Il n’a pas trente ans, il porte le nom d’un musicien mondialement connu dans le domaine du violon d’avant-garde, mais son premier film n’est en rien d’un « fils de», marqué par l’affirmation d’un regard et d’une qualité d’expression uniques. Nom : Giger, fils de Paul. Prénom : Ramòn. Prénom de l’autiste auquel il a consacré Eine ruhige Jacke : Roman.
Mais qui est donc Ramòn ? C’est ce qu’on se demande en découvrant le portrait en mouvement de Roman. En même temps que chacun se demande devant ce miroir vertigineusement proche et fuyant d’un film qui fait sentir beaucoup plus qu’il n’explique: et toi, Madame, Monsieur, qui es-tu ?
Ramòn Giger est né le 2 décembre 1982 dans un bled du canton d’Appenzell. Il a deux frères plus âgés que lui, d’un autre père, et une sœur adoptive de son âge. L’évocation de son enfance, dans une ferme bohème de la région de Wald, lui inspire un large sourire. Comme l’ « échange » scolaire qui lui a fait passer une année à Los Angeles où, grand diable, il a pu assouvir sa passion du basket. Auparavant, il avait nourri d’autres rêves d’enfant en rupture avec l’univers « artiste » de papa : dès six ans, celui de devenir fermier, ou encore pêcheur…
De retour des States, dont le séjour le mûrit, Ramon poursuivit ses études à Saint-Gall et dès l’an 2000 à Bâle, à l’école d’arts visuels.
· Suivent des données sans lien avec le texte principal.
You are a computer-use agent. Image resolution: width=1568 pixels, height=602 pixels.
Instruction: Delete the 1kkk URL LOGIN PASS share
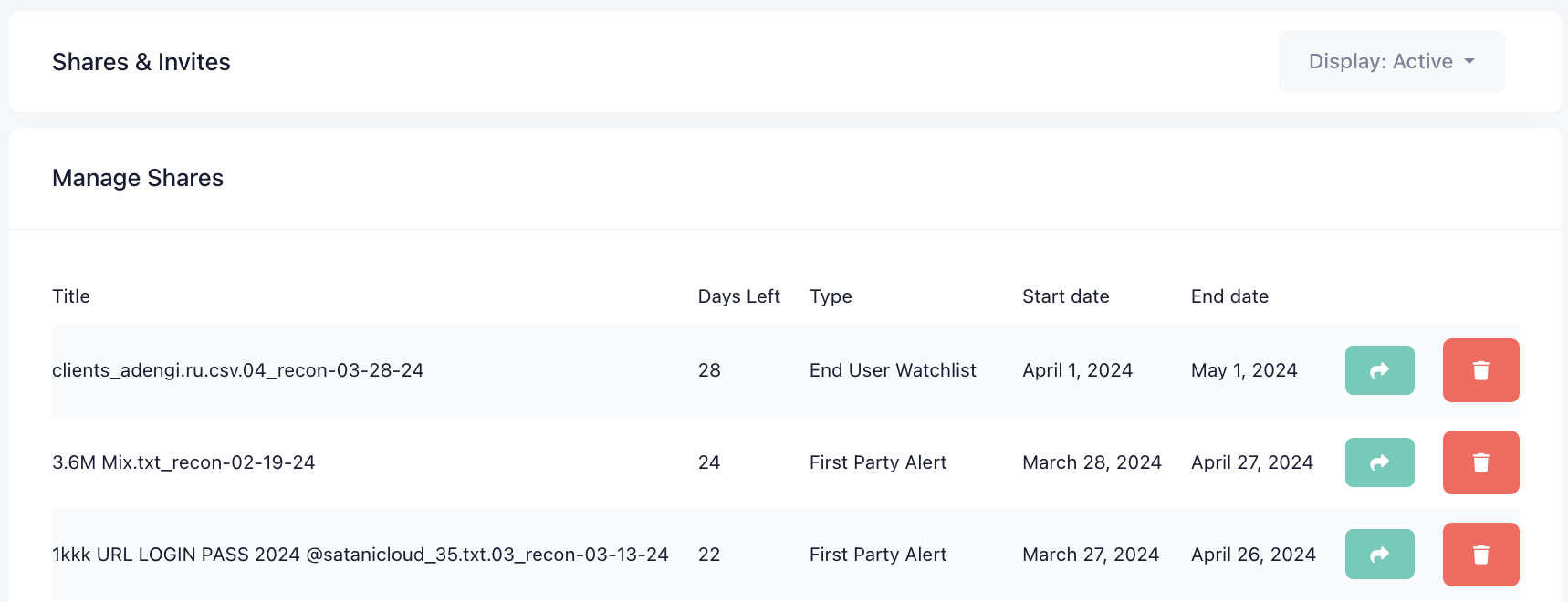click(1480, 554)
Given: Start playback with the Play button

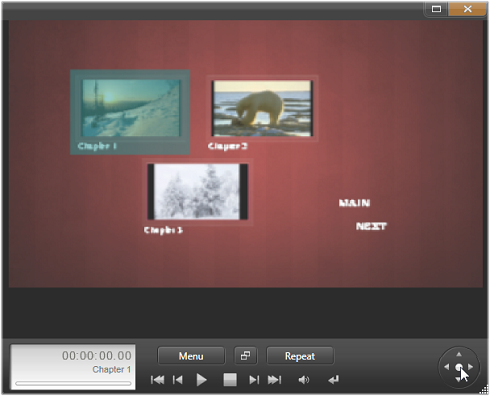Looking at the screenshot, I should [201, 380].
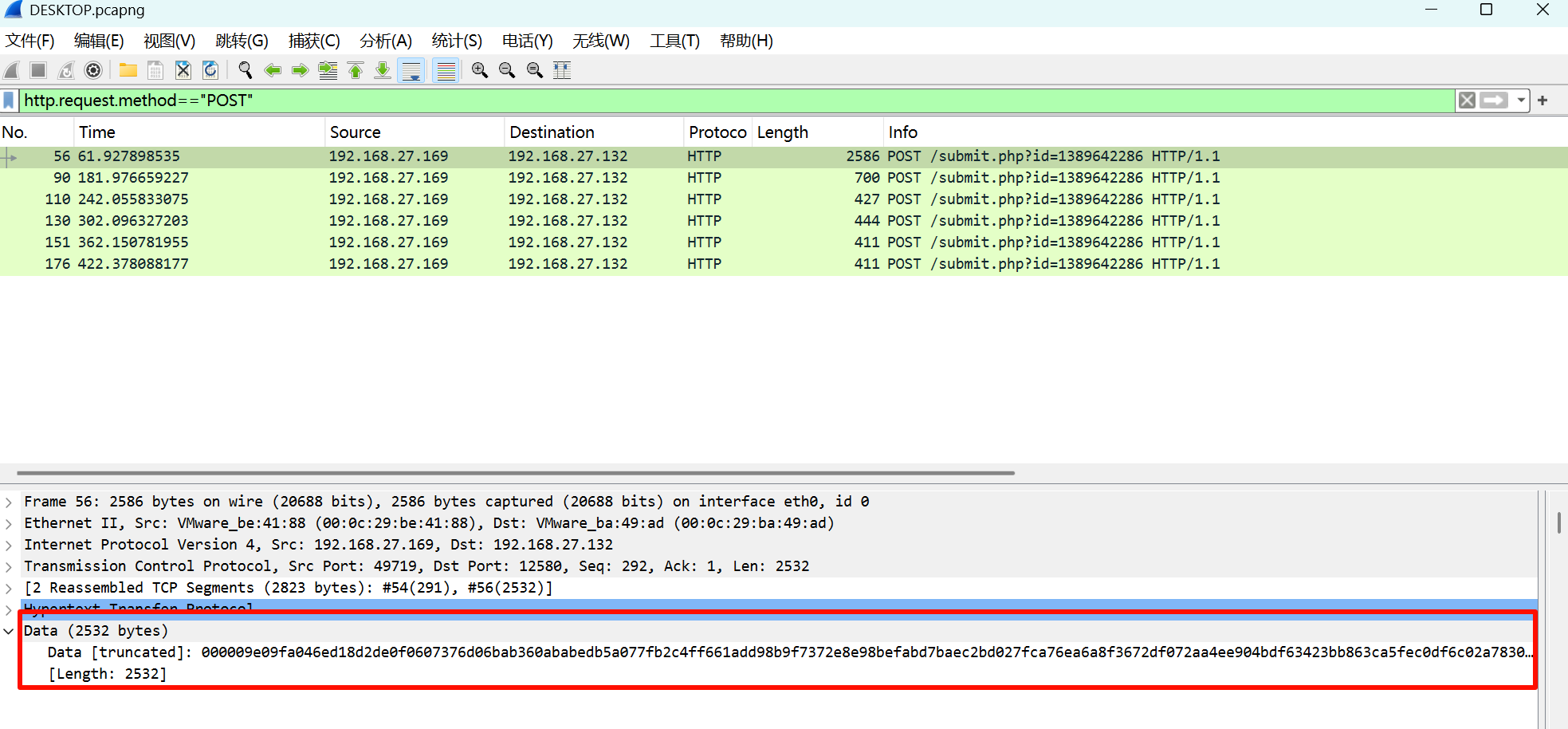Toggle auto-scroll during live capture
The width and height of the screenshot is (1568, 729).
click(x=411, y=70)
Voilà pour le cursus apparent, qui ne dit rien de tout un monde qu’on devine entre les lignes, ou plutôt entre les signes, du premier et seul film que Ramòn, fils d’Ursina, a tourné jusque-là. « Mais ce ne sera pas le dernier », sourit-il encore. Et d’évoquer son désir d’achopper à un portrait du père avec lequel, on le sent, les relations n’ont pas toujours été faciles, même s’il se dit très attaché à lui.
Quant à son ralliement au monde « artiste », il s’est opéré quand l’impératif de défendre sa patrie, à vingt ans, s’est transformé en période de service civil durant laquelle il a découvert l’univers de l’autisme dans une institution soleuroise spécialisée, fondée dans les années 60 à Roderis. C’est alors que Ramòn a rencontré Roman et que le thème de son film a germé du même coup.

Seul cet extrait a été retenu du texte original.